Il codice deontologico fissa delle regole ad hoc sui rapporti del legale con i testi, ma entro alcuni limiti il contatto è possibile

L'avvocato può intrattenersi con un teste per prendere un caffè o commette illecito deontologico?

A questa domanda sembrerebbe potersi rispondere positivamente.

Il codice deontologico, infatti, vieta all'avvocato di "intrattenersi con testimoni o persone informate sui fatti oggetto della causa o del procedimento con forzature o suggestioni dirette a conseguire deposizioni compiacenti". Così dispone l'art. 55 e la violazione del precetto deontologico sconfina nell'illecito disciplinare.

Ad una attenta disamina, tuttavia, è chiaro come le regole fissate dall'art. 55 rappresentino una sorta di "disciplina del contatto" e non un divieto assoluto.

Nulla in sostanza, sembra vietare all'avvocato di prendere un caffè al bar con i potenziali testimoni o di scambiare "due chiacchiere" con gli stessi, purché il contatto non sia mirato ad ottenere un "vantaggio" processuale, appunto esercitando le forzature o le suggestioni sanzionate dal codice con la sospensione dall'esercizio della professione da due a sei mesi.
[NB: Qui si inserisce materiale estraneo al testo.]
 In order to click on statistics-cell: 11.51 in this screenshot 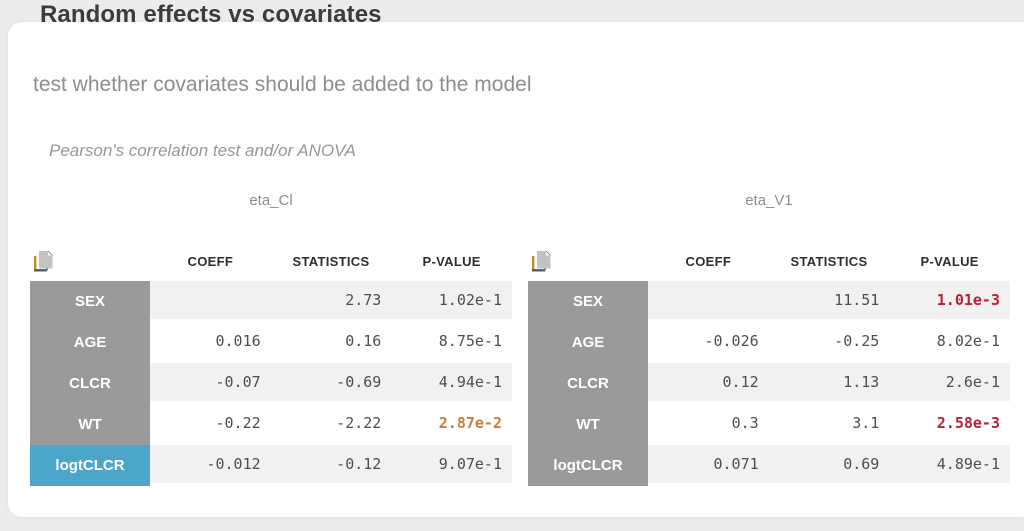, I will do `click(829, 300)`.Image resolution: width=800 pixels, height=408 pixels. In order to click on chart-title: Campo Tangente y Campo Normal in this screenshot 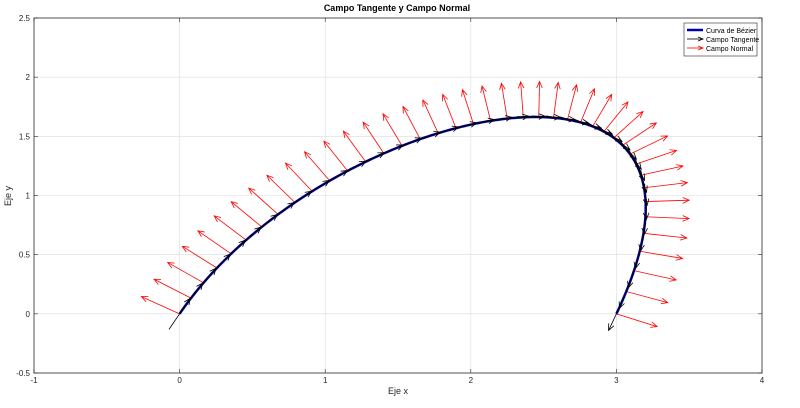, I will do `click(397, 8)`.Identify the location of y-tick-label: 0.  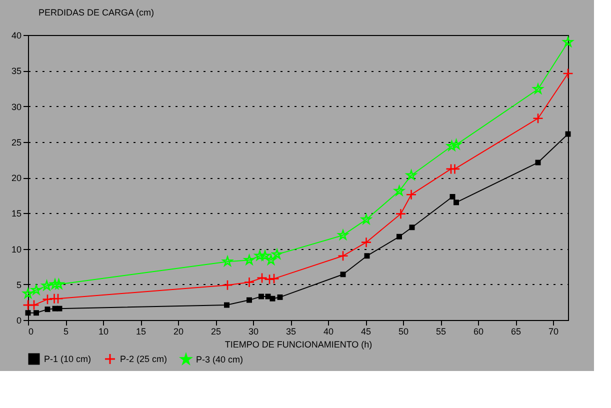
(19, 321). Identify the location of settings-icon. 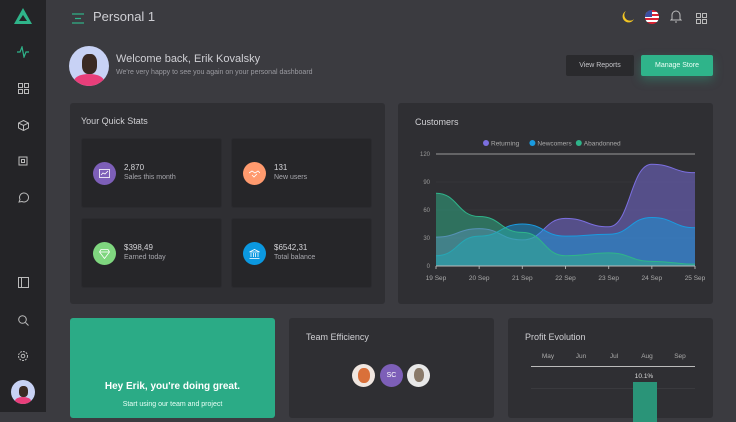
(23, 356).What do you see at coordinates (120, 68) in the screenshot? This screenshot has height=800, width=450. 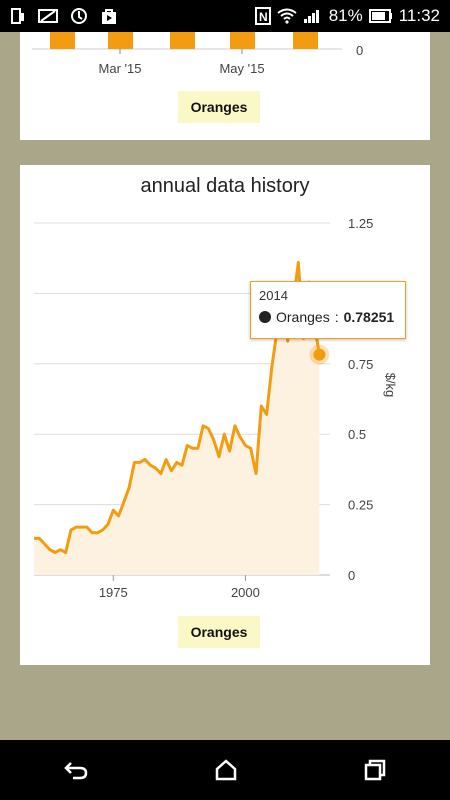 I see `x-tick-label: Mar '15` at bounding box center [120, 68].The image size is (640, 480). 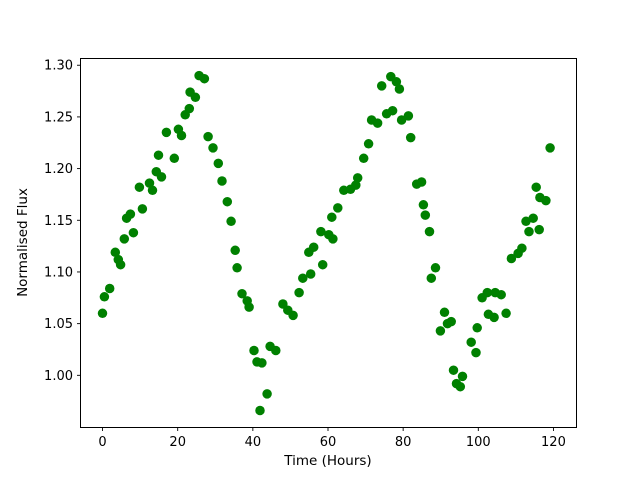 What do you see at coordinates (58, 272) in the screenshot?
I see `y-tick-label: 1.10` at bounding box center [58, 272].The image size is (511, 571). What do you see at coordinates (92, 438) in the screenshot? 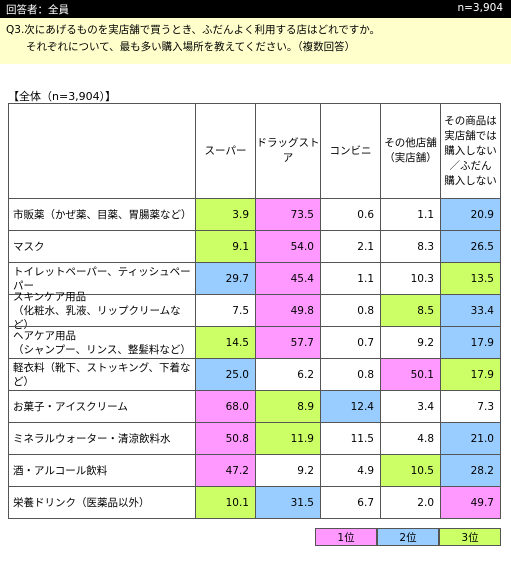
I see `text-line: ミネラルウォーター・清涼飲料水` at bounding box center [92, 438].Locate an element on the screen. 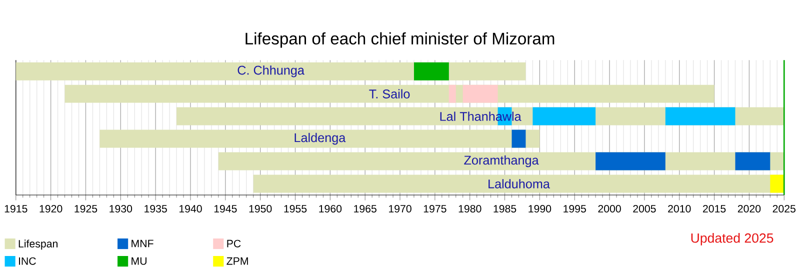 Image resolution: width=800 pixels, height=275 pixels. text: Updated 2025 is located at coordinates (732, 239). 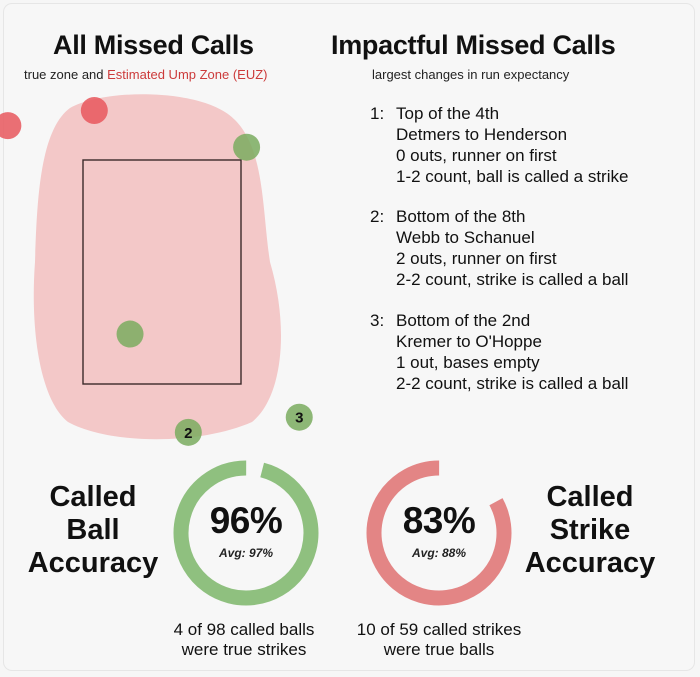 I want to click on strike-label-line: Accuracy, so click(x=590, y=563).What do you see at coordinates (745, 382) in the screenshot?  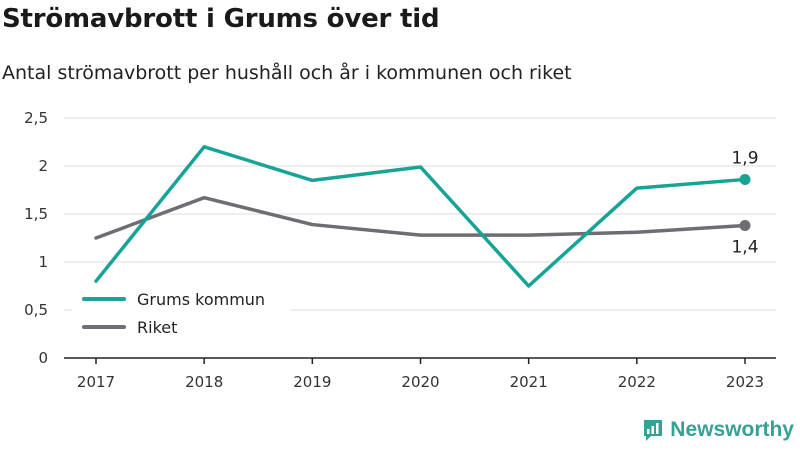 I see `x-tick-label: 2023` at bounding box center [745, 382].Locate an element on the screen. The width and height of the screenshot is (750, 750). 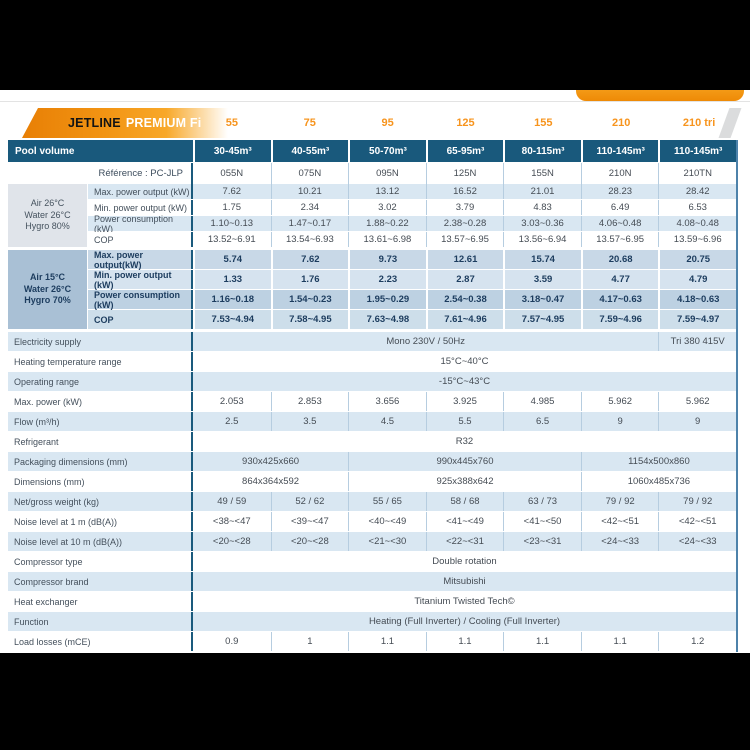
spec-value-cell: <20~<28 is located at coordinates (310, 542).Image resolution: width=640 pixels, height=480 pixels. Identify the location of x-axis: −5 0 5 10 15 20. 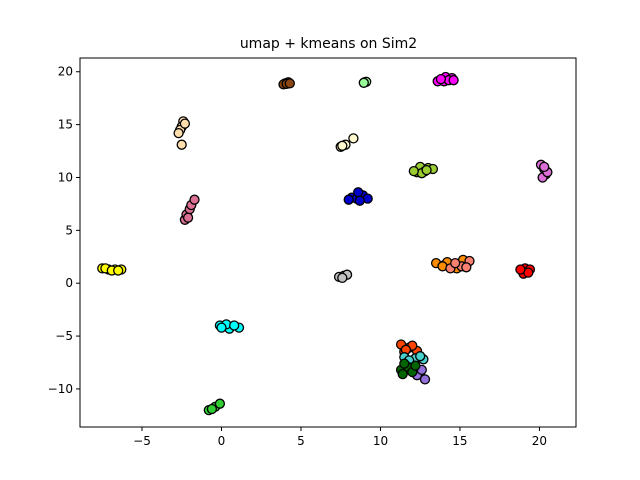
(340, 438).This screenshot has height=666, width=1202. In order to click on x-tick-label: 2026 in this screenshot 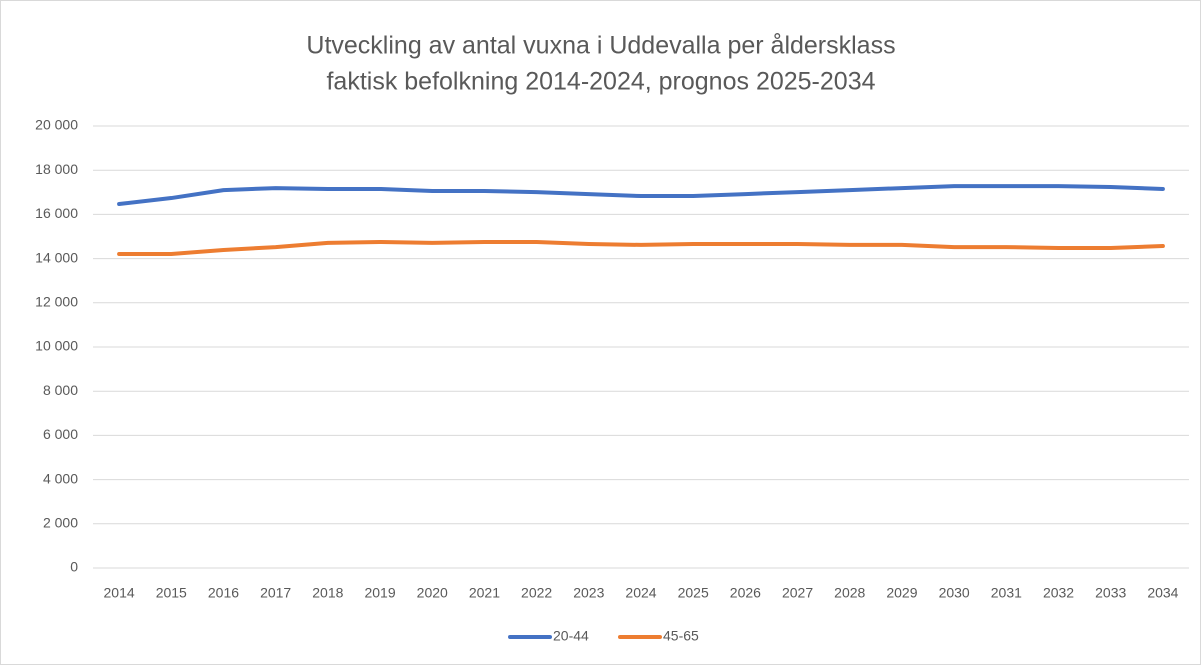, I will do `click(746, 593)`.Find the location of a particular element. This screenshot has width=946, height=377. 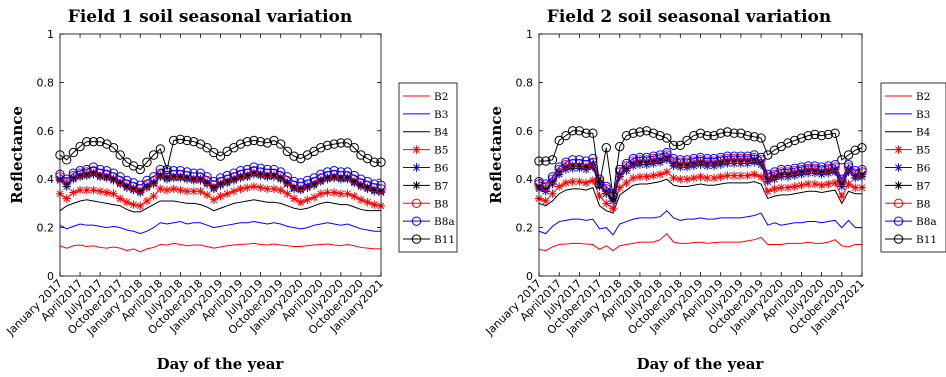

series-b11 is located at coordinates (220, 154).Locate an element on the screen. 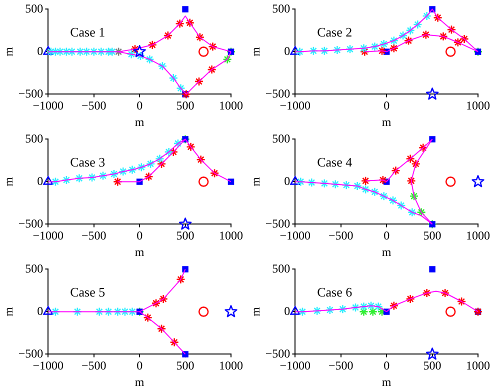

Del resto, come disposto anche dal Consiglio Nazionale Forense (cfr. sentenza n. 112/2012), affinchè la condotta dell'avvocato sia deontologicamente rilevante, è necessario che lo stesso, nell'intrattenersi con i testimoni, faccia "uso di argomenti ontologicamente idonei a provocare forzature o suggestioni - ovvero - a creare una situazione psicologica della persona tale da alterare una non spontanea e/o falsa rappresentazione della realtà, funzionale ad ottenere dal teste delle deposizioni a favore della parte".